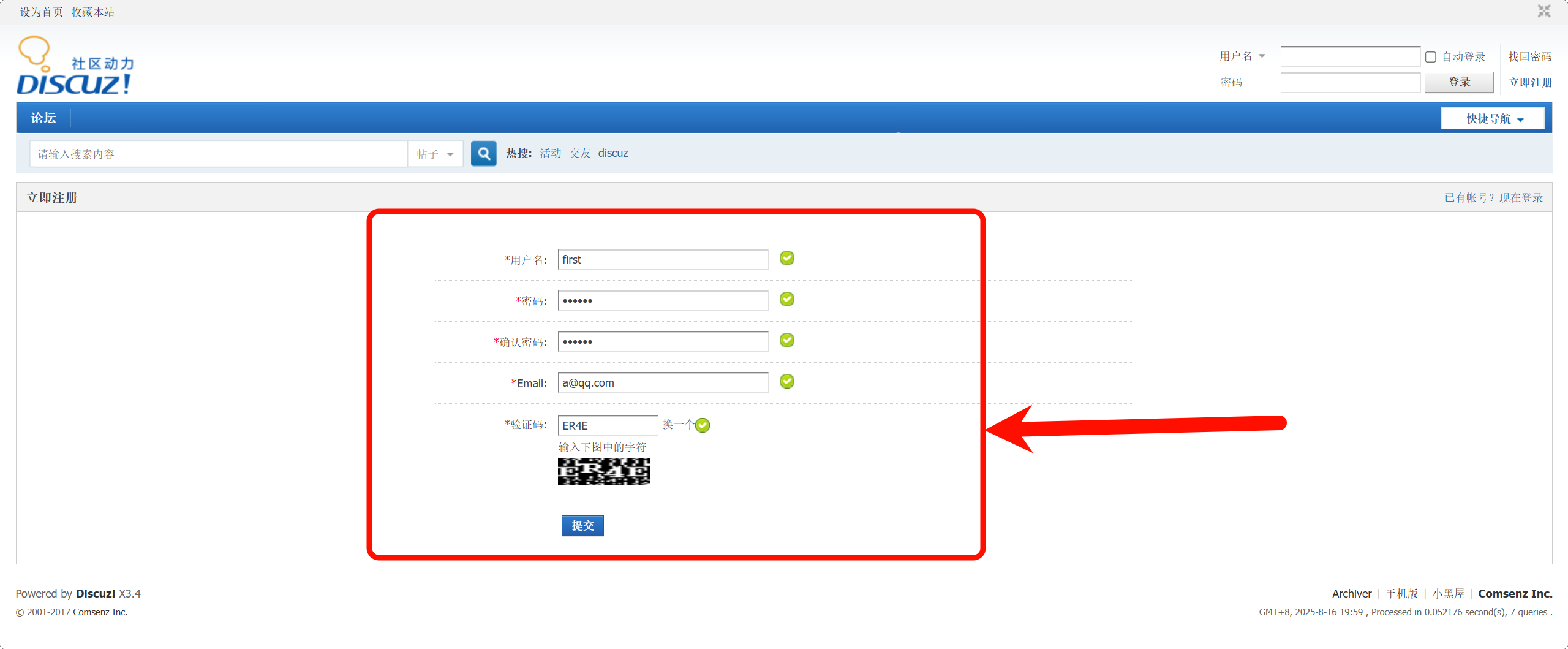The image size is (1568, 649).
Task: Click the blue search magnifier icon
Action: click(x=483, y=153)
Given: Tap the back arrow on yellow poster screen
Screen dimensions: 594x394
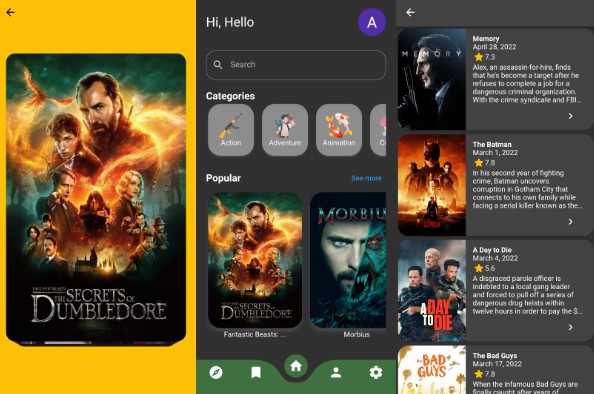Looking at the screenshot, I should pyautogui.click(x=11, y=13).
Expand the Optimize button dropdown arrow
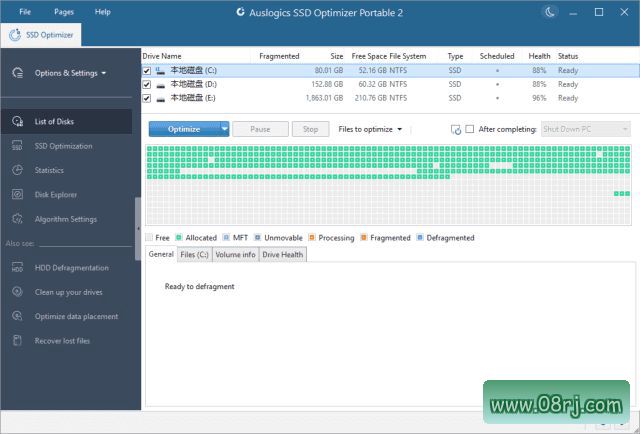 click(225, 129)
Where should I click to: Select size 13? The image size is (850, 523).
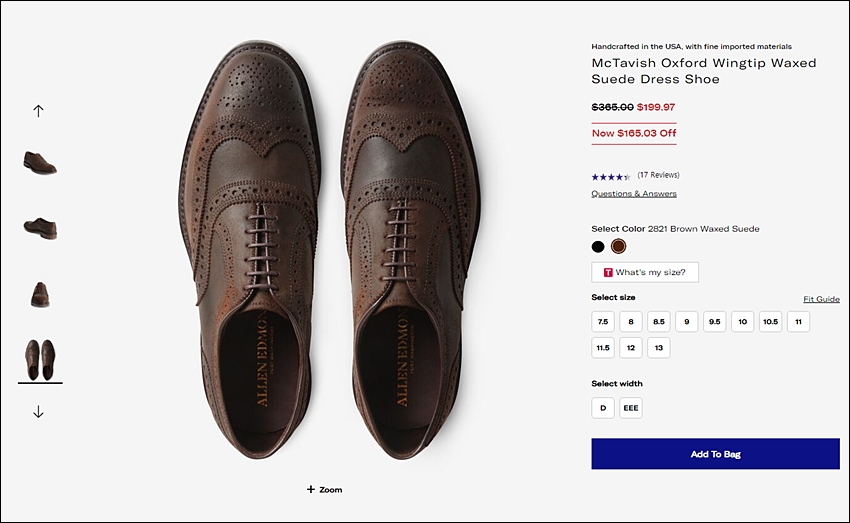659,347
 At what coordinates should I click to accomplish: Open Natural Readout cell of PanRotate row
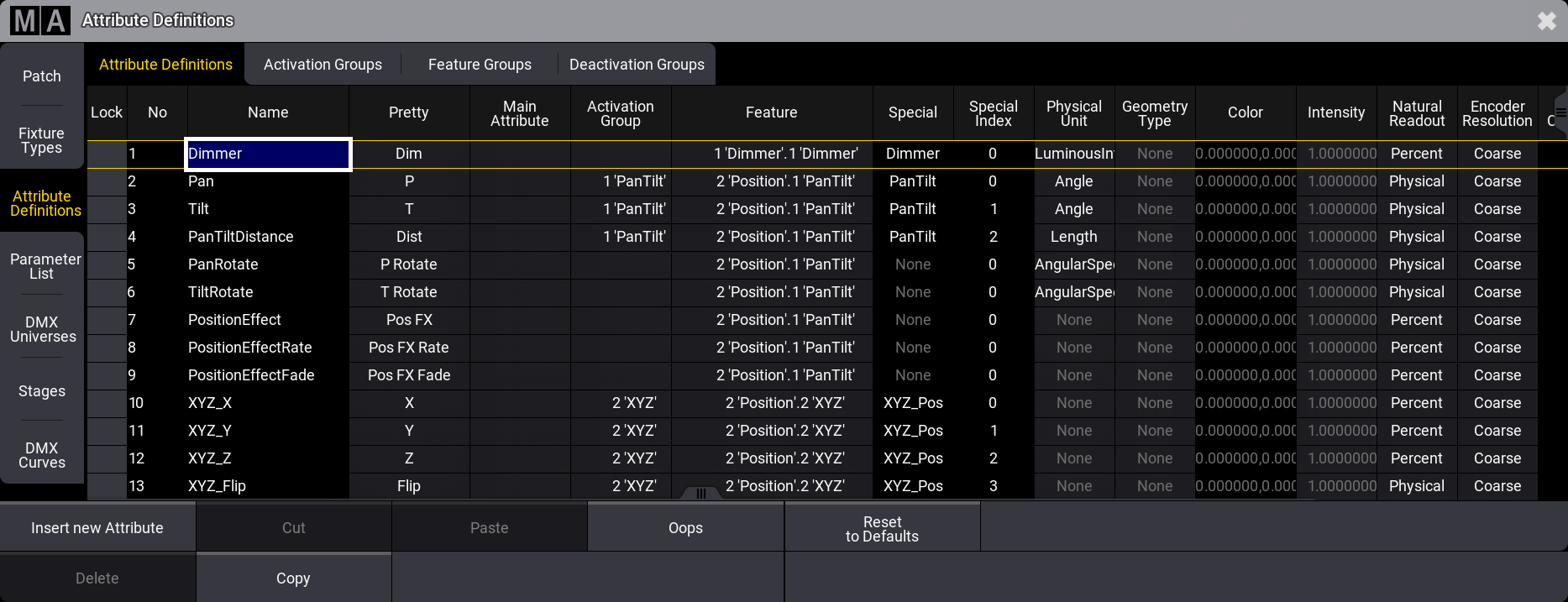point(1416,264)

::::::

What the task asks:
Please print the line that contains "Expand the Optimize button dropdown arrow" along with every later line of the material, exactly, through the last one. Leave pictures out of the copy.

Exercise output:
Expand the Optimize button dropdown arrow
 click(225, 129)
Where should I click to: Select size 13? The image size is (850, 523).
659,347
 At what coordinates should I click to accomplish: Open Natural Readout cell of PanRotate row
point(1416,264)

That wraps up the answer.